Burying AJ Styles in the boneyard

The Undertaker's last match was, appropriately enough, at a WrestleMania -– but it was a rather unusual event. WrestleMania 36 took place in the year 2020, which, as you may recall, wasn't exactly business as usual for most of us, WWE included. In the absence of most other professional sports, WWE was pretty much the only game in town, so it was in front of a very appreciative virtual audience that Taker had his last hurrah.

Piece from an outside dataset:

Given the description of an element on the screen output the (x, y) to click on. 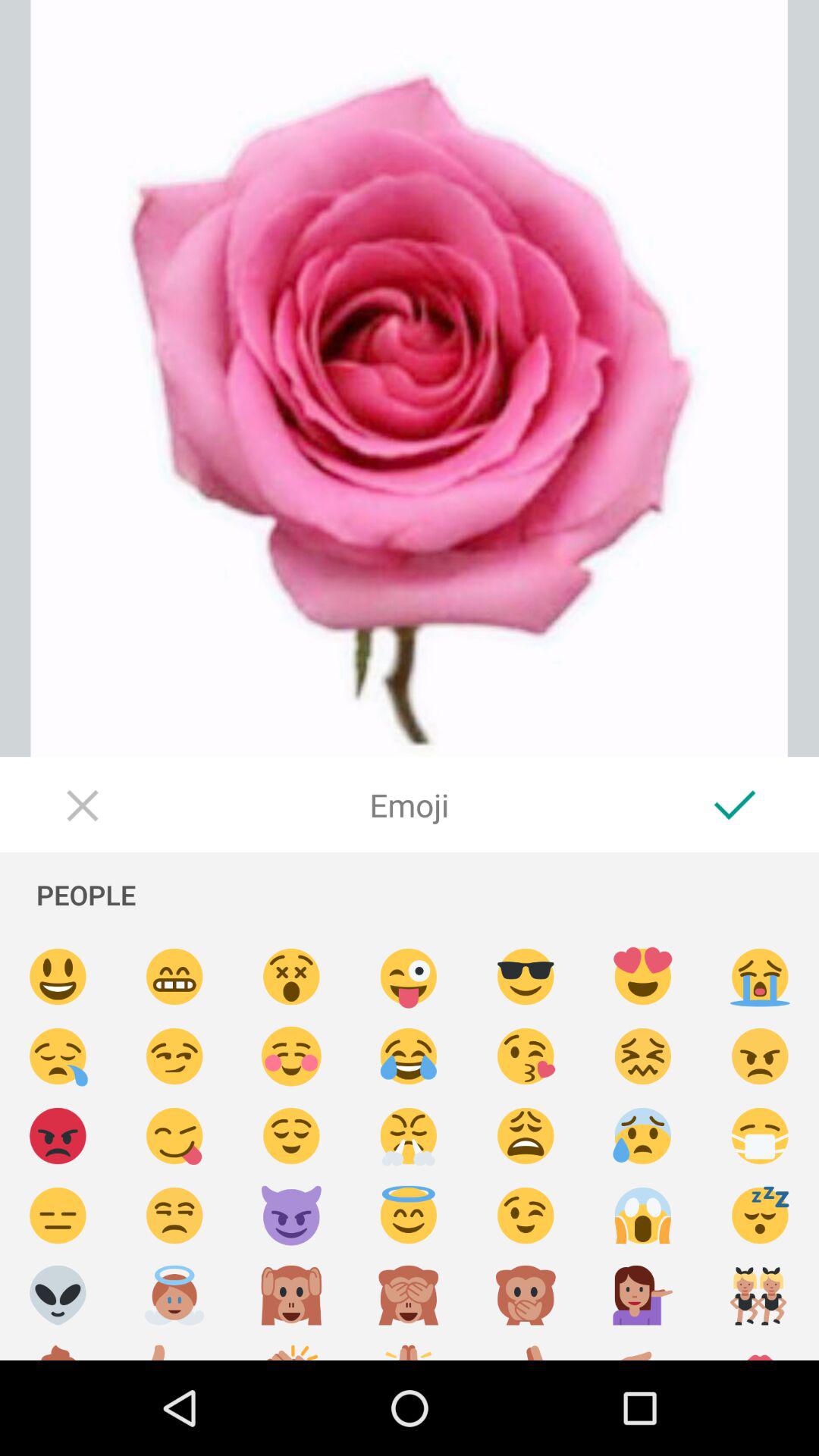
select emoji type (408, 1347)
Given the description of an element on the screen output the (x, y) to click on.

The epic Boneyard Match between Undertaker and AJ Styles took place on what looked like a movie set. Styles, playing mindgames from the outset, arrived in a hearse, but Taker reverted to his American Badass days and showed up riding a chopper. He and Styles put on quite the show: wrestling match meets western meets horror movie. At the end, after Taker chokeslammed Styles off the roof of a barn, Styles begged not to be buried in the same grave in which he'd tried to inter the his foe few moments earlier. Taker showed Styles some respect at first, saying "You fought your ass off" and giving him a hug. He started to walk away, but then in a final heel turn pivoted to kick Styles into the grave. To conclude the match, the Deadman fired up an earthmover to bury his foe before riding off into the dark.